▸ **Testo fornito**:
A Pechino, i due dittatori hanno ripetuto slogan già noti. «Sosteniamo insieme ha detto Putin - i principi di giustizia e un ordine mondiale democratico multipolare basato sul diritto internazionale», mentre per Xi «la Cina è pronta a collaborare con la Russia per sostenere equità e giustizia nel mondo». Significa che l'obiettivo comune di Mosca e Pechino è sostituire l'egemonia americana-occidentale con la propria, spacciata come garanzia di diritti per tutti i Paesi «di seconda e terza fascia» del mondo. Questa collaborazione, ribadita ieri, passa attraverso due piani: geostrategico ed economico. Putin è andato a Pechino per ribadirle sostegno su Taiwan e chiedere (a porte chiuse) maggiore aiuto cinese alla sua guerra all'Ucraina. Xi afferma a parole il contrario («le nostre relazioni favoriscono anche la pace»), ma in realtà è un insostituibile fornitore di tecnologie «a doppia funzione» (utilizzabili cioè anche per armamenti) alla Russia, oltre a sostenerne l'economia di guerra con massicci acquisti di materie prime. Nelle parole dei due dittatori spicca l'ipocrisia: Putin afferma che la pace in Ucraina può essere conseguita solo dalla Cina, dalla quale però intanto si fa armare sottobanco; Xi proclama il diritto di ogni Paese (Ucraina inclusa) all'integrità territoriale, ma non ha mai condannato l'invasione russa. La credibilità cinese per mediare tra Mosca e Kiev è dunque zero.

Il convitato di pietra a Pechino era, anche ieri, l'America di Joe Biden. Quell'America che mentre Xi e Putin esaltano il raggiungimento del 90% di uso del rublo e dello yuan negli scambi commerciali bilaterali sanziona banche e imprese cinesi che lavorano con Mosca e minaccia di escludere Pechino dal sistema mondiale di pagamento basato sul dollaro (spingendo il capo della diplomazia cinese Wang Yi a definire «fuori di testa» gli americani che esercitano pressioni). Minacce che mettono in difficoltà Xi con Putin e sortiscono effetti concreti: molte banche e imprese cinesi fermano i rapporti con la Russia o ricorrono a complicate triangolazioni (ad esempio col Kirgyzistan) per raggiungerla di nascosto.

Questo mentre in Ucraina l'avanzata russa verso Kharkiv pare arrestata su una linea a 8 chilometri dal confine. Presto, secondo l'Istituto di Studio della Guerra americano, Kiev potrà usare per una controffensiva le nuove armi Usa in arrivo.

Putin ha ostentato grande sicurezza in questi giorni, confidando nel divieto di Biden a Zelensky di colpire in Russia con armi americane, ma c'è una frase pronunciata da Antony Blinken che deve preoccuparlo: spetta agli ucraini, anche se non li incoraggiamo a farlo ha detto il segretario di Stato - decidere se usare le nostre armi anche in territorio russo nell'ambito di una strategia difensiva». Una svolta potenzialmente decisiva, di cui Putin ha certo parlato con Xi.

▸ **Blocco di dati**:
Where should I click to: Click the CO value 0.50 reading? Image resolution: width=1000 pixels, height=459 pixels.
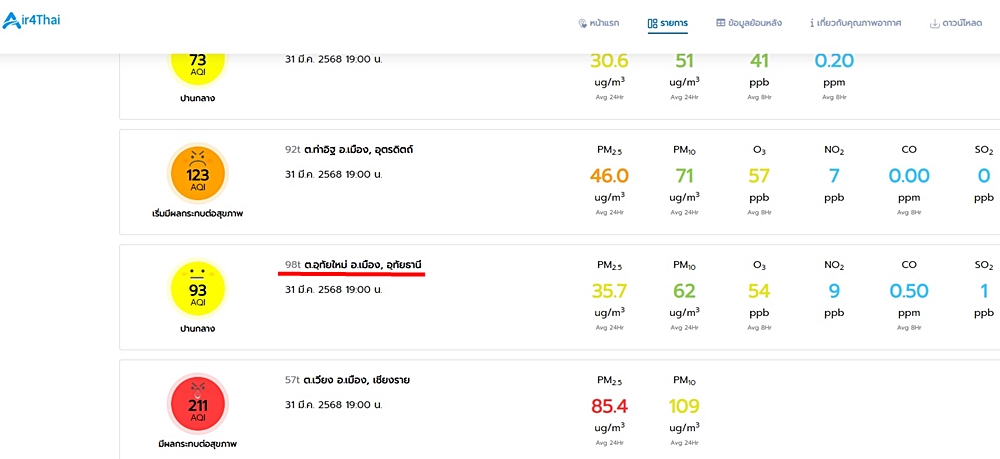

▸ **Obiettivo del compito**:
Puoi trascrivere fedelmente dal testo fornito il brano che comincia con "Putin ha ostentato" e prosegue fino a "parlato con Xi.", inclusi entrambi?

▸ **Risposta completa**:
Putin ha ostentato grande sicurezza in questi giorni, confidando nel divieto di Biden a Zelensky di colpire in Russia con armi americane, ma c'è una frase pronunciata da Antony Blinken che deve preoccuparlo: spetta agli ucraini, anche se non li incoraggiamo a farlo ha detto il segretario di Stato - decidere se usare le nostre armi anche in territorio russo nell'ambito di una strategia difensiva». Una svolta potenzialmente decisiva, di cui Putin ha certo parlato con Xi.